Exercise details - Among the lines of the records below, count those with the word "home". Reply with that number alone.

----- Source material

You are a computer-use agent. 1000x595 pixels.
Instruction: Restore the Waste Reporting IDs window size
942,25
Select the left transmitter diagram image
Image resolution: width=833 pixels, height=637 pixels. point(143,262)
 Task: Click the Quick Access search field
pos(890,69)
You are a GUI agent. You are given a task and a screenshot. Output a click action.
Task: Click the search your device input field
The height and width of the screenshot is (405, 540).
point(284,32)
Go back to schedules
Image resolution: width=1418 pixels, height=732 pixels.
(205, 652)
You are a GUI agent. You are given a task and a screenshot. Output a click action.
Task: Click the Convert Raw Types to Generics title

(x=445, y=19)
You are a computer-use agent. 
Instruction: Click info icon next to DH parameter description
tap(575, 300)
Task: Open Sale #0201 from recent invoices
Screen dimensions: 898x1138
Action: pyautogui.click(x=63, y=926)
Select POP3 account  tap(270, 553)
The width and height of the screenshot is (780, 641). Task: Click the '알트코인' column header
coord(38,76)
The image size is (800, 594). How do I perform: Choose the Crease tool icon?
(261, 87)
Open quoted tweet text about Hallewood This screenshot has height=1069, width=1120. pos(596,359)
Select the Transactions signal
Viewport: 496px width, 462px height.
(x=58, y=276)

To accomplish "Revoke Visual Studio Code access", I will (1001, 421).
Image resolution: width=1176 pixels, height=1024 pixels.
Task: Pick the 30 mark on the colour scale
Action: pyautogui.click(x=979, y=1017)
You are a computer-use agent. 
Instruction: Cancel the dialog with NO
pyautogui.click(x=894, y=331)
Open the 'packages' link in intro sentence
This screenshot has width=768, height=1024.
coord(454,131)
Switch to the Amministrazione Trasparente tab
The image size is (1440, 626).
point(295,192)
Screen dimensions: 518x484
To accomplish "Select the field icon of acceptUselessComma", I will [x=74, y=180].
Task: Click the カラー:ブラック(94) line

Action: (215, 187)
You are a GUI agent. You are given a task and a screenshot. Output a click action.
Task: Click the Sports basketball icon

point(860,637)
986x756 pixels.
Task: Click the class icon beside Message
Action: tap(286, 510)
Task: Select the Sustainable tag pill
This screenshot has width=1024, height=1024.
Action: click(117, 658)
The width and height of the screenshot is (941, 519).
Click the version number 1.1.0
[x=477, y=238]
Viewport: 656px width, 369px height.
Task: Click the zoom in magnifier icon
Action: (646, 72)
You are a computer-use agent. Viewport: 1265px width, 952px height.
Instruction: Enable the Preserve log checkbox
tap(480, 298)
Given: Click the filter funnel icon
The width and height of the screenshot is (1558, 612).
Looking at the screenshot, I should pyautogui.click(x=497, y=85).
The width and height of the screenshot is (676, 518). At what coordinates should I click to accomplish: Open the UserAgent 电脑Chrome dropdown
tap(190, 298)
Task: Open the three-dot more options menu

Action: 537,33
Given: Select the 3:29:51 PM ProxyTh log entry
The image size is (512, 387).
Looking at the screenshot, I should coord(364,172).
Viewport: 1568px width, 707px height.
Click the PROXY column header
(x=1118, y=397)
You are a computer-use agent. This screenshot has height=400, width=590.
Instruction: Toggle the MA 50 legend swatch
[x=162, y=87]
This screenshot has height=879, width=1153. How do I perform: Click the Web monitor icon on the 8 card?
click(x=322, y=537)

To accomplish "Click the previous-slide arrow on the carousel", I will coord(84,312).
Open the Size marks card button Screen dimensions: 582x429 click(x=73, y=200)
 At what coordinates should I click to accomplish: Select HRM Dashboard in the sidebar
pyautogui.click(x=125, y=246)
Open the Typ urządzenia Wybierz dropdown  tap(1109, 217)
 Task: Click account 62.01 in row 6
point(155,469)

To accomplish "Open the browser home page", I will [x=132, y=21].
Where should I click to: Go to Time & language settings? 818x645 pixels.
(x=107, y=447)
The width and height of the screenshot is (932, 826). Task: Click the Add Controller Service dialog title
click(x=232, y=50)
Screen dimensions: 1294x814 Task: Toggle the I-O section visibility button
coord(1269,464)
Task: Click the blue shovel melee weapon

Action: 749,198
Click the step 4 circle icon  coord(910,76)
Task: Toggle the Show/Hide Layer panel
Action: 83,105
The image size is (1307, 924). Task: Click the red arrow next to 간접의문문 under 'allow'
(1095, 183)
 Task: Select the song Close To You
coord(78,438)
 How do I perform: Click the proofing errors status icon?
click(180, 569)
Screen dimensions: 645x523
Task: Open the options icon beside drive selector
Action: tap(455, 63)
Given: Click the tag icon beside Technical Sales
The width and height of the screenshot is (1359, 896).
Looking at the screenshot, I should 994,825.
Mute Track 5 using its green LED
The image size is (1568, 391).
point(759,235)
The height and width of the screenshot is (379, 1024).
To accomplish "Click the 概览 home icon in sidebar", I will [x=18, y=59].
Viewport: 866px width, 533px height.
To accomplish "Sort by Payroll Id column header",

----------

Written solution - 2